* [AUFGABEN]:
A – Übersetze diesen Satz aus dem Interview zur Energiewende ins Englische: „Es wird nicht die Königsmaßnahme und die Einzelmaßnahme geben, sondern am Ende wird es ein Bündel von Maßnahmen geben, und dadurch wird die Lösung auch unter Gerechtigkeitsaspekten für alle akzeptabel sein.“
B – Welches Gesetz muss laut Stephan Kohler im Interview zur Energiewende grundsätzlich novelliert werden?
C – Führe bitte das Interview zur Energiewende im Anschluss an seinen letzten Satz weiter.

* [AUSGEWÄHLTER AUSZUG]:
--------
Energiewende "nicht zum Wahlkampfthema" machen
Beim Treffen der Umwelt- und Wirtschaftsminister von Bund und Ländern geht es um den Umbau des Energiesektors. Im Zuge dieses Spitzentreffens fordert Stephan Kohler, Chef der Deutschen Energieagentur, die Energiewende müsse ein parteiübergreifendes Projekt werden.
Christopher Ricke: Dass der Atomausstieg nicht kostenlos zu haben sein wird, das wusste jeder, aber nach den letzten Strompreiserhöhungen wird doch recht heftig darüber diskutiert, wer letztlich den Aufschlag zahlen soll. Jetzt haben sich der Umweltminister und der Wirtschaftsminister auf ein Papierchen geeinigt, und das gilt schon als großer Erfolg, weil die beiden doch sehr zerstritten waren, und dann will man sich auch noch mit dem Ministerpräsidenten verständigen – auf die Strompreisbremse. Der Umweltminister Peter Altmaier gestern:
Peter Altmaier: Es wird nicht die Königsmaßnahme und die Einzelmaßnahme geben, sondern am Ende wird es ein Bündel von Maßnahmen geben, und dadurch wird die Lösung auch unter Gerechtigkeitsaspekten für alle akzeptabel sein.
Ricke: Auf dieses Bündel von Maßnahmen möchte ich jetzt mit Stephan Kohler schauen, der ist der Chef der halbstaatlichen Deutschen Energie-Agentur. Guten Morgen, Herr Kohler!
Stephan Kohler: Guten Morgen, Herr Ricke, hallo!
Ricke: Ist das denn ein Bündel, das sich sehen lässt, oder ist das ein Bündel, das man nur als Minimalkonsens bezeichnen kann?
Kohler: Es ist ein Bündel, das jetzt kurzfristig versucht, die Strompreisdebatte in den Griff zu bekommen. Es ist nicht die notwendige Maßnahme, nämlich die Reform, also die Novellierung des Erneuerbare-Energien-Gesetzes: Das Erneuerbare-Energien-Gesetz muss grundsätzlich novelliert werden, also mit energiewirtschaftlichen Parametern ausgerüstet werden, damit wir den Zubau der regenerativen Energiequellen technisch, wirtschaftlich und eben auch für die Strompreise erträglich gestalten können.
--------
* [QUELLENAUSZUG]:

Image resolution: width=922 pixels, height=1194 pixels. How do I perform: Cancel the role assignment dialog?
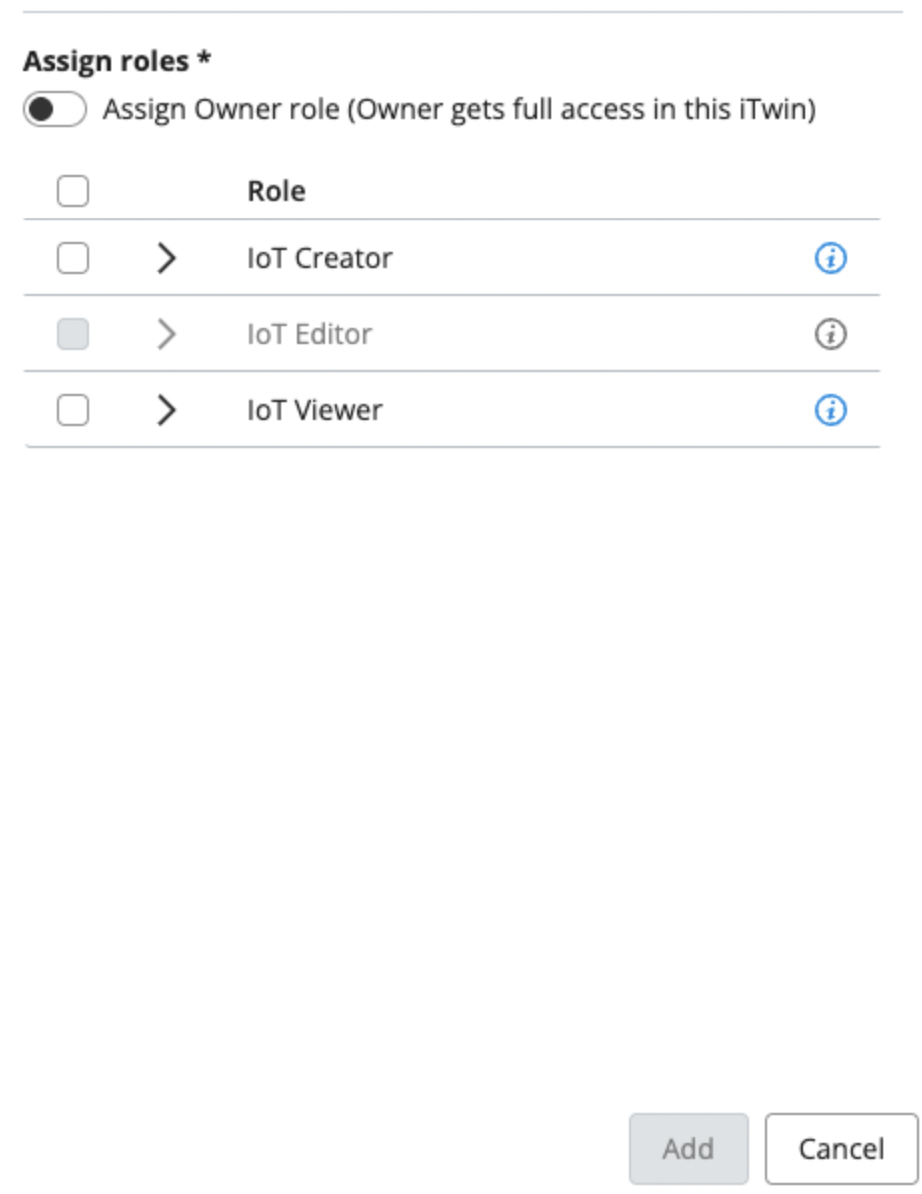tap(841, 1149)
--------
* [ANTWORTEN]:
A – There will not be one supreme measure or a single individual measure; instead, in the end there will be a bundle of measures, and as a result the solution will also be acceptable to everyone in terms of fairness.

B – Das Erneuerbare-Energien-Gesetz.

C –
Ricke: Aber da fängt es ja schon an bei diesem Maßnahmen-Bündel, das die Minister gerne möchten: Da muss man sich mit den Ländern einigen – und beim Zubau sieht zum Beispiel der Umweltminister Robert Habeck in Schleswig-Holstein, das ist ein Grüner, ein großes Problem, der sagt: Wenn man das so macht, dann ist das der Stopp und der Stillstand beim Ausbau der erneuerbaren Energien. Ist damit der Umbau schon gescheitert?
Kohler: Nein, also dieser Einschätzung folge ich nicht. Diese Punkte, die jetzt vorgelegt worden sind, ist kein Stopp der erneuerbaren Energien, sondern wir haben Maßnahmen, die Neuanlagen betreffen, die Altanlagen betreffen, und ich nehme jetzt noch mal den Punkt Ausbau der Windenergie: Da wird die Einspeisevergütung für Onshore-Windenergie auf acht Eurocent pro Kilowattstunde reduziert von derzeit neun bis zehn Eurocent, also um einen Eurocent. In einer Anhörung diese Woche im Bundesumweltministerium haben selbst die Windkraftbetreiber gesagt, dass sie heute Strom aus Windenergieanlagen an guten Standorten für 5,5 bis 6 Eurocent erzeugen können. Also ist diese Maßnahme kein Stopp für den Ausbau der Windenergie, sondern eine Anpassung der Förderung an die wirtschaftliche Entwicklung der Windenergie.
Ricke: Bei der Reform der EEG-Umlage, die ja nach wie vor im Raum steht, geht es auch um den Bestand, und die Betreiber von Windrädern oder Solarfeldern, die bekommen ja 20 Jahre lang garantierte, feste, über dem Marktpreis liegende Vergütungen, das war ausdrücklich so ausgemacht. Kann das so bleiben? Muss man da sagen, ja, weil es euch mal versprochen worden ist, müssen wir das durchhalten?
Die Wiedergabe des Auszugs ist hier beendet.